Side Chain Driven Mass Spectral Fragmentation of Lys Containing Peptides: Cα-CO Bond Cleavage in Xxx-Lys-Xxx Sequences

Abstract

Mass spectral fragmentation of the tripeptide amide Ala-Lys-Ala-amide (AKA*) yields a product ion at m/z 228.1, which corresponds to a neutral loss of 43 Da from the b₃ ion (m/z 271.1). Similar losses of 43 Da are observed from b_n ions in the hexapeptide AKAAKA* and tetrapeptide AKAA*. The role of the Lys2 residue, in mediating the neutral loss, is supported by the absence of the corresponding product ion in the MS² spectrum of AVA* and attenuation of the intensity in analogs containing ornithine/diaminobutyric acid residues at position 2. The role of the N-terminus amino group is suggested by the absence of this neutral loss when the residue Ala1 amino group is acetylated or dimethylated. In XKA* sequences, where X = Gly, Ala, Leu, Aib and Pro, the observed neutral losses from b₃ are 29, 43, 85, 57, and 69 Da, respectively, indicative of C^α-CO bond cleavage releasing the R-CH = NH fragment.
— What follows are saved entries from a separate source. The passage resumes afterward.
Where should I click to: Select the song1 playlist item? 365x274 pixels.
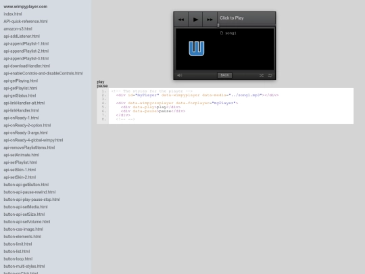228,33
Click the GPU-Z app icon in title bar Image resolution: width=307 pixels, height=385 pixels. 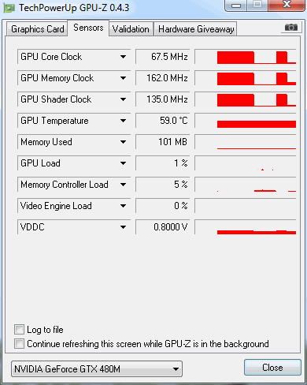pyautogui.click(x=9, y=9)
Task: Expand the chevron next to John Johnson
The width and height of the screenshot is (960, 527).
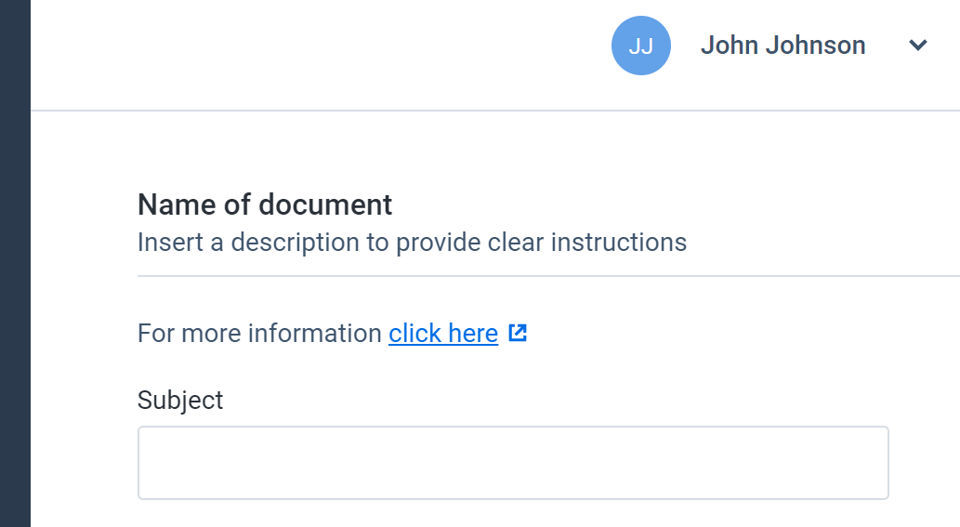Action: (x=918, y=46)
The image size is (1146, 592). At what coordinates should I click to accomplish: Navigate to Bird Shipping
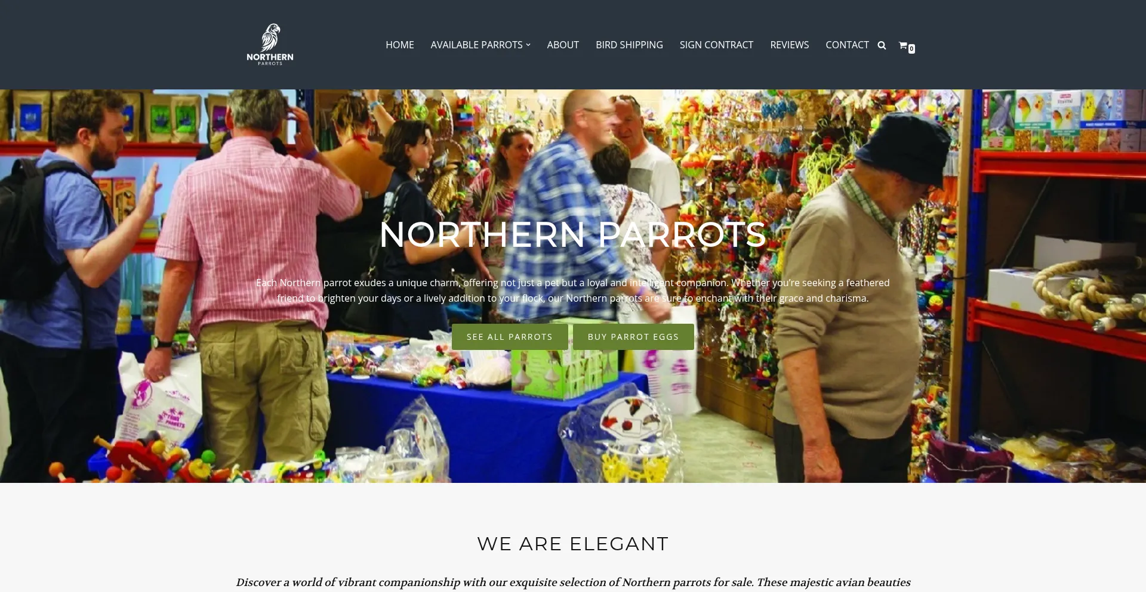point(629,45)
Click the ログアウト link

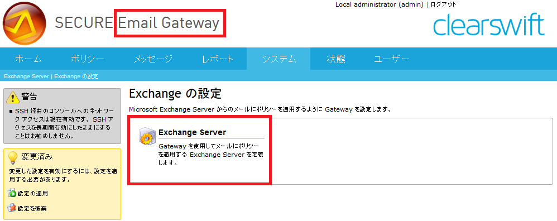click(443, 4)
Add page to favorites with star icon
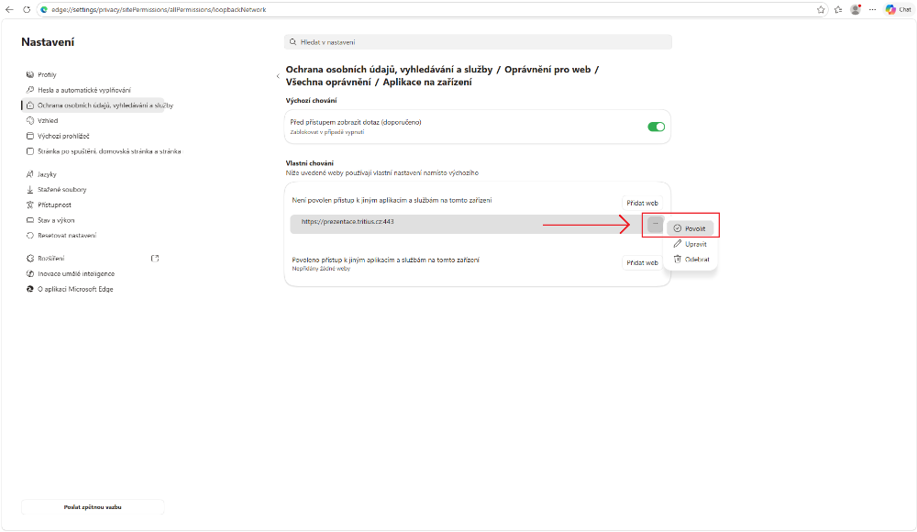The image size is (917, 532). click(x=822, y=9)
Isotope labeling and comparison with mass spectral fragments generated from synthetic N^α-formyl Lys-Ala-amide (fKA*) establish the identity of the ion at m/z 228 in the MS² spectrum of AKA* as the b ion [fKA]. A charge remote fragmentation pathway, involving proton abstraction from the terminal amino group, by the Lys2 ε amino group, followed by C^α-CO bond cleavage, is proposed as a plausible mechanism for the observed noncanonical cleavage process.